* **Task requirements**
1: Reproduce the stretch of the text on Medvedev's public standing from "Russia's President Vladimir" through "27 million times.".
2: Write the next part of the text on Medvedev's public standing, beginning immediately after its last sentence.

* **Passage for review**
»»

Medvedev's image has not recovered since sparking ridicule on two separate occasions during the economic crisis, with awkward answers to questions by members of the public about their incomes. In one instance he batted away questions about the lack of increase of pensions by telling an elderly woman: "There is just no money, but you take care." Last year Medvedev followed it up with advice to a teacher, who asked him what educators need to do to have their pay increased, suggesting that he should simply change jobs.

Russia's President Vladimir Putin and Prime Minister Dmitry Medvedev are reflected in a mirror while visiting the Resurrection New Jerusalem Monastery at Istra, outside Moscow, Russia November 15, 2017. Sputnik/Ekaterina Shtukina/Pool Ekaterina Shtukina/Pool/Sputnik/Reuters

Both gaffes became viral memes and by last April, hundreds of thousands of Russians had signed a petition that called for Medvedev's dismissal. At the same time, Kremlin critic Alexey Navalny released a blockbuster investigation into Medvedev's alleged corrupt dealings, which accused the politician of amassing enormous wealth illegally. A year later, the YouTube clip of the investigation has been viewed almost 27 million times.

The Russian premier is not the only one with a high disapproval rating, as most Russians (53 percent) do not think the government around him is doing a good job either. The government's approval rating closely mirrors Medvedev's and Russians have consistently disapproved of its work over the past two years.

««

* **Information supplied**
»»

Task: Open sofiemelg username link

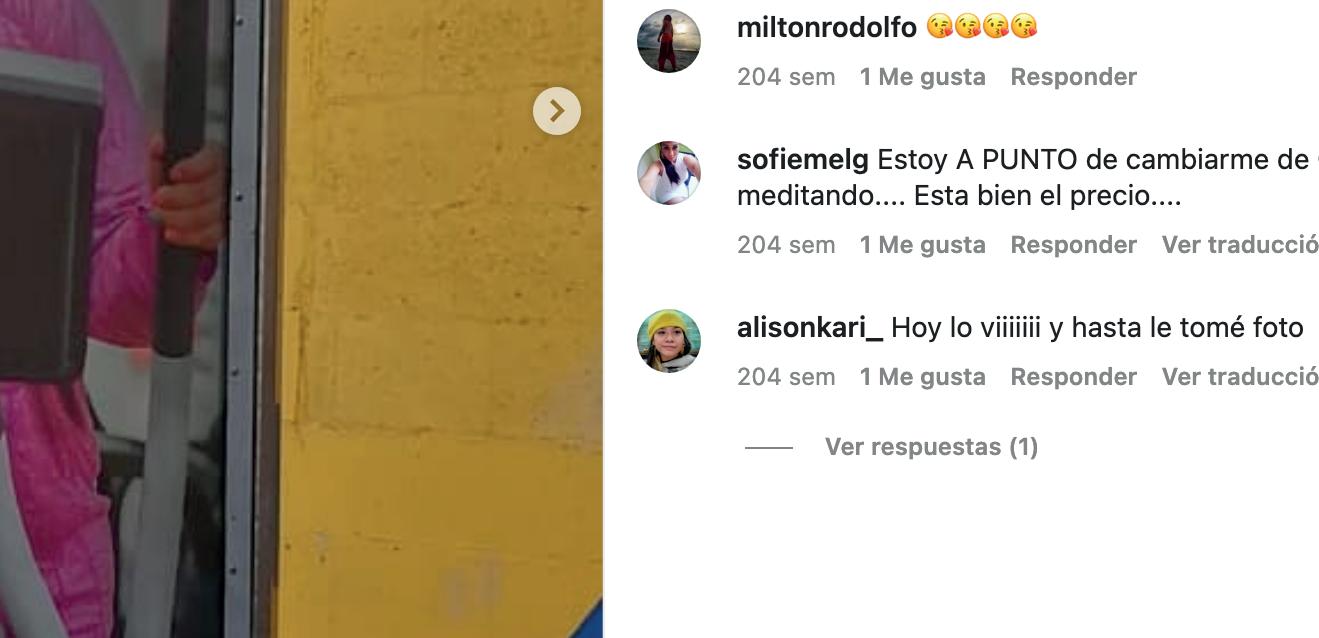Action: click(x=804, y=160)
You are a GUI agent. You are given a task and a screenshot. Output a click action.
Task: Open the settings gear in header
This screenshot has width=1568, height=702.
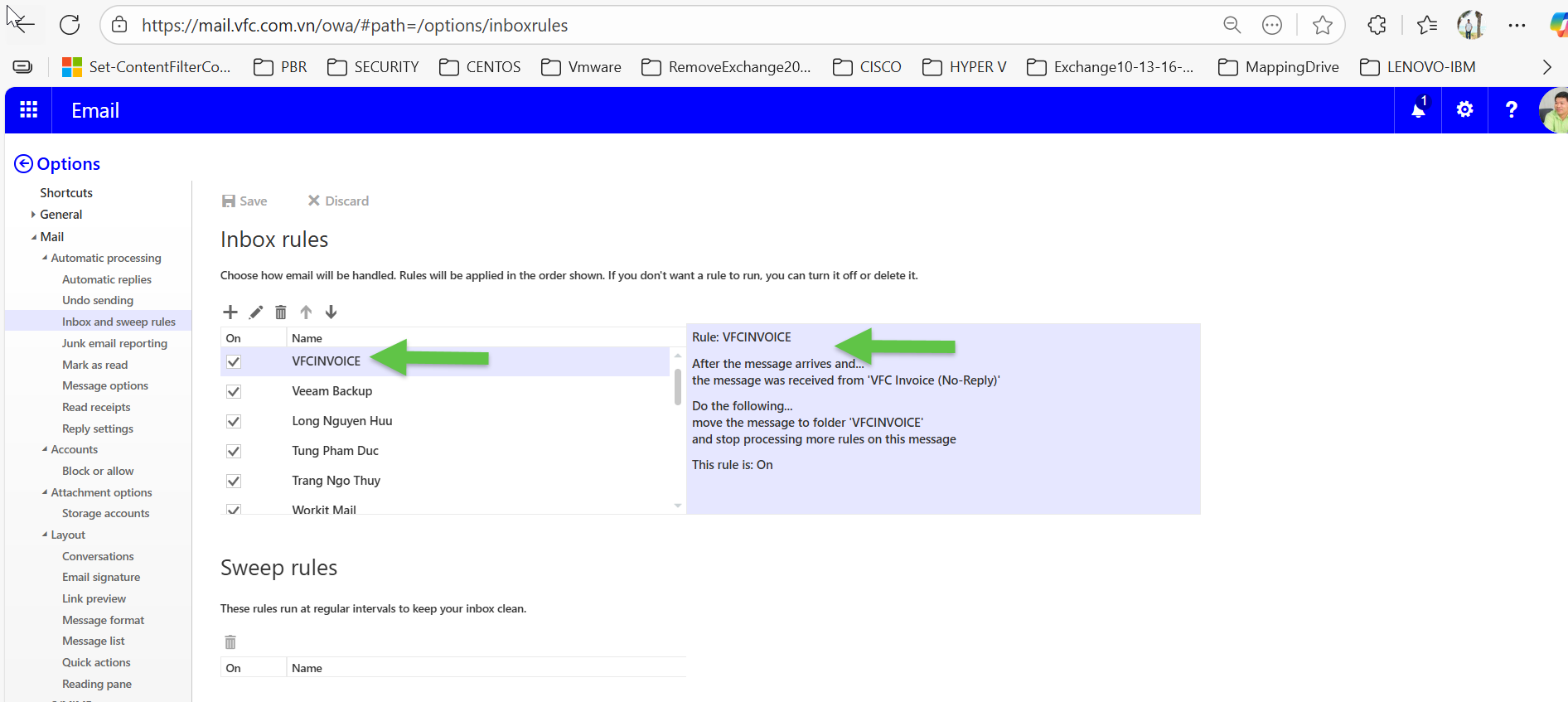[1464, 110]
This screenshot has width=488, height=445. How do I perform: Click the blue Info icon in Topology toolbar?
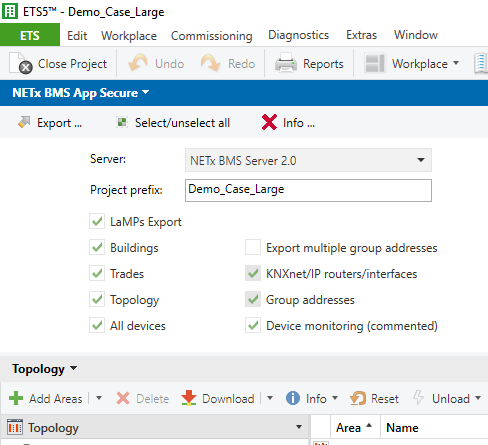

««

* **Outputs for the tasks**
1:
Russia's President Vladimir Putin and Prime Minister Dmitry Medvedev are reflected in a mirror while visiting the Resurrection New Jerusalem Monastery at Istra, outside Moscow, Russia November 15, 2017. Sputnik/Ekaterina Shtukina/Pool Ekaterina Shtukina/Pool/Sputnik/Reuters

Both gaffes became viral memes and by last April, hundreds of thousands of Russians had signed a petition that called for Medvedev's dismissal. At the same time, Kremlin critic Alexey Navalny released a blockbuster investigation into Medvedev's alleged corrupt dealings, which accused the politician of amassing enormous wealth illegally. A year later, the YouTube clip of the investigation has been viewed almost 27 million times.

2:
Russian parliament, where lawmakers are largely loyal to Putin's policies and genuine acts of opposition are virtually non-existent, also received high disapproval, with 57 percent of Russians not satisfied with its work.

Following his fourth re-election as president earlier this year, Putin is on course to become Russia's longest-serving leader since Joseph Stalin, despite the faltering state of the economy and social services. Experts have told Newsweek that Putin's image as a stern manager in a vast system steadies his personal image, as mistrust against his officials dwindles.

Sam Greene, director of the Russia Institute at King's College London, recently told Newsweek that Putin deliberately runs a system bereft of agency without his say-so, adding the impression that he is the only one to thank when disputes are resolved. "The parliament, the courts, the constitution, even the church have been sapped of power in the service of a single arbiter, a single guarantor and a single symbol."